My mother Olga talked about Caibarien and how she would walk along the sea shore as a child scooping up crabs into her bucket. You had to go at the right time of day to find the crabs as they were headed in/out of the water (can't remember which). Her face would light up remembering how much fun it was and how she got to eat them. I think that eating the crabs was the one time she could be really well fed and full. At the time, she lived with Braulio (the brother of her mother, Isabel) and Jacinta and they treated (mistreated seems a better term) her as a servant.
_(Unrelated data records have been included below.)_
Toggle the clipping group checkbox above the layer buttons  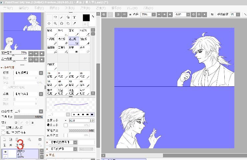coord(3,128)
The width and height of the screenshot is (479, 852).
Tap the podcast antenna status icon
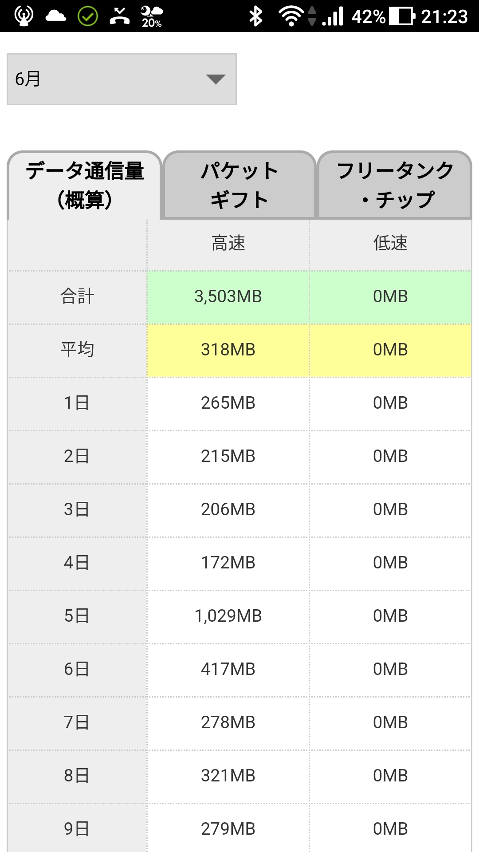click(x=24, y=16)
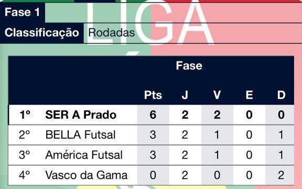
Task: Click the J column header
Action: click(x=185, y=95)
I met Braulio and he looked like a shorter version of tio Orestes or abuelo Vicente. Braulio was married to Jacinta and they had 2 kids: Octavio and Maricusa (Maricusa lived for a long time in Venezuela but maybe moved to Miami when Chavez took over). According to my mother Olga and my grandmother Isabel, Jacinta was a nasty demanding woman who was always complaining about her health. Isabel did not like Jacinta but she adored her brother Braulio. Olga, on the other hand, had very bitter memories of him as she did of Jacinta - of his exploitation of her while staying in his house as both a servant and nanny of Octavio. Olga also resented how Braulio had treated his own mother as a servant, her grandmother Angela whom Olga worshiped.